Demystifying Nuclear Radiation
The nuclear power plants at the Fukushima, Japan, site are experiencing serious failures. These failures pose hazards to life and the environment, as well as radiation risks to the rest of the world.
Mainstream science media are beginning to focus more on the facts and feed less on people’s fears, but essential information is lacking.
Scientific American has a good article that provides a general perspective on the risks but doesn’t help readers understand radiation.
CNN has an informative news article on nuclear radiation hazards but fails to explain this crucial concept.
There are several common types of radiation emissions. Georgia State University has a good online reference.
Alpha particles, which are the nuclei of helium atoms, can travel only an inch or two in air and can be stopped by a piece of paper, but if they enter the body, they can be deadly.
Beta particles, which are essentially electrons, which don’t travel much farther, can be stopped by a thin sheet of metal.
Gamma rays, which are very short-wavelength electromagnetic radiation, can go through several inches of steel or lead. According to the EPA, they can travel thousands of miles in air.

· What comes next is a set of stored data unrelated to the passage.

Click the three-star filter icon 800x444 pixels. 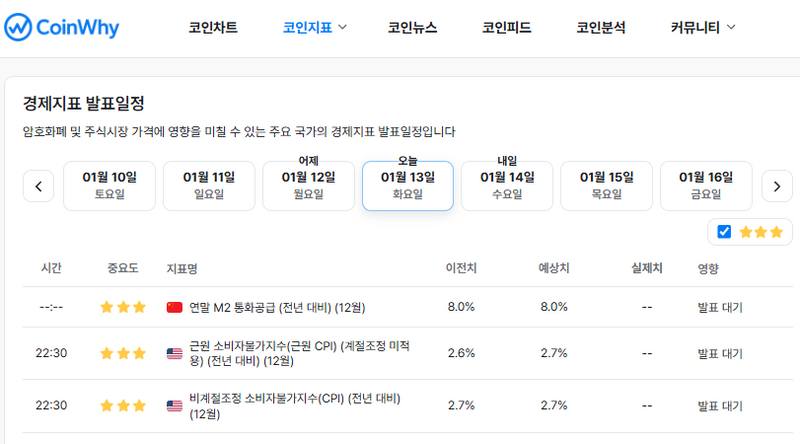coord(762,232)
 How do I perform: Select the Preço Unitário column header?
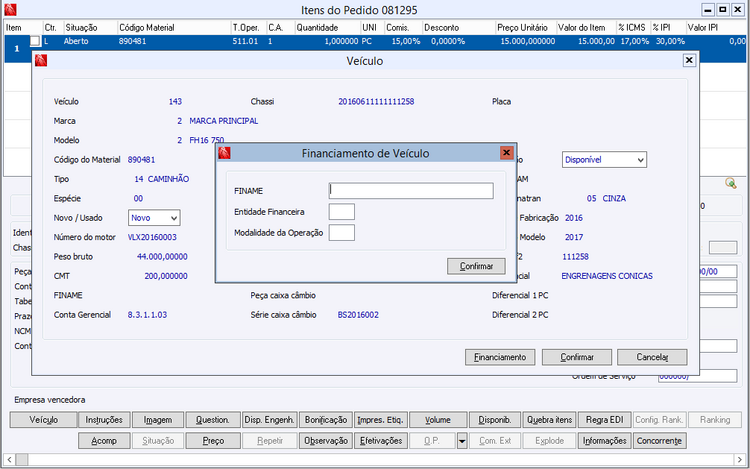point(521,27)
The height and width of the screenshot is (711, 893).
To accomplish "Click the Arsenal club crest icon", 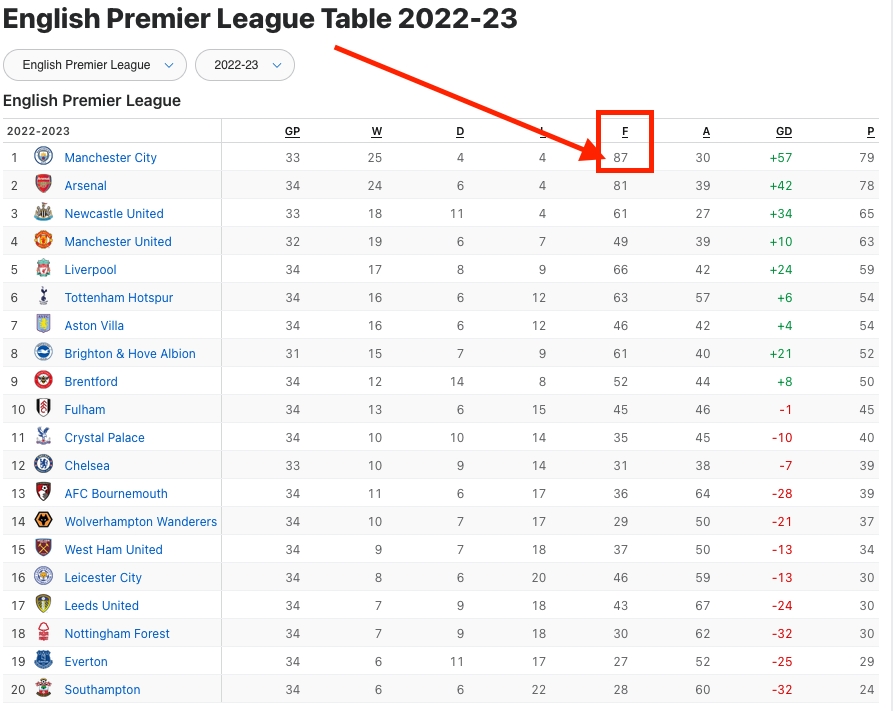I will click(43, 185).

Most nuclear reactions also emit neutrons. Free neutrons will be half-dead in 13 minutes, so these don’t pose any remote hazard. Neutrons can, however, turn non-radioactive elements into radioactive ones.

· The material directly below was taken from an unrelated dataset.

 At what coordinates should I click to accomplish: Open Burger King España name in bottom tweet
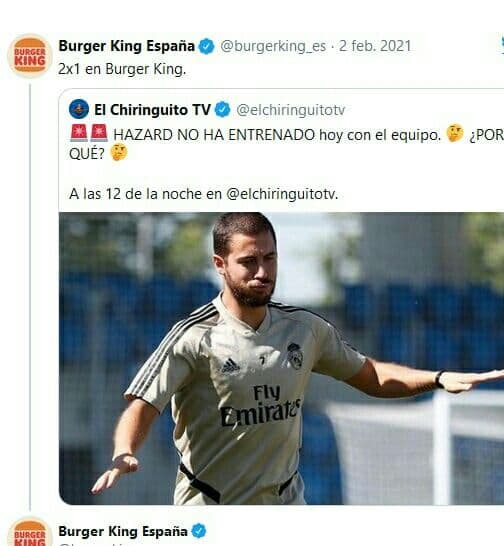click(123, 531)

How can nuclear radiation from Japan reach Southern California, for example, if radiation can travel only a few thousand miles?
Radiation itself doesn’t travel that far, but radioactive elements do.
Microscopic or, in some cases, macroscopic physical particulate from inside the reactor fuel escapes into the atmosphere during a nuclear incident when fuel enclosures melt.
The particulates get released through vented gasses or expelled during explosions; the particles that travel the farthest are submicron-sized. Some radioactive elements in the vapor phase are made in reactors and released, but these are diluted in the atmosphere and dispersed quickly, and they pose little remote risk.
These gases, vapors and particulates can be made of a variety of materials that could be radiation-emitting elements, such as iodine, krypton, cesium, uranium or plutonium, or they could be elements that are not normally radioactive but may have become so as a result of the fission process and neutron interactions inside the reactor.
These elements emit one or more of the radioactive emissions: alpha, beta, neutrons and/or gamma rays.
So when Fox News says that “there are two types of radioactive material, and the crew members [of a Navy helicopter crew] in Japan were exposed to radioactive particles (alpha and beta) which resemble dust,” this description is misleading.
The visible particulate, the radioactive material, may resemble dust, but the alphas, betas and gammas themselves are nuclear particles that come out of the radioactive material and are invisible to the naked eye.
Knowing the source of such radiation would be meaningful. Each radioactive element emits radiation in different intensities for different durations. Depending on which element and sub-species of elements are emitted, people can be better informed and prepared to respond, if necessary.
The short- or long-term consequences vary. Some radioactive contaminates wash off with water and are half-dead in 30 years. Others last 10 million years or longer.
If scientists detect abnormally high levels of radiation in the atmosphere, they should be able to explain which elements are emitting them, because each radioactive element emits unique signatures (that is, a specific combination, intensity and duration of alpha, beta and gamma ray emissions).
If remote radiation threats pose real local risks, Fox News and CNN will broadcast the information.
Fossil fuels aside, if 45.7 percent of worldwide electrical power comes from nuclear plants, and one-tenth of 1 percent comes from solar energy, experts have to find a way to make nuclear fission work or find another type of nuclear solution.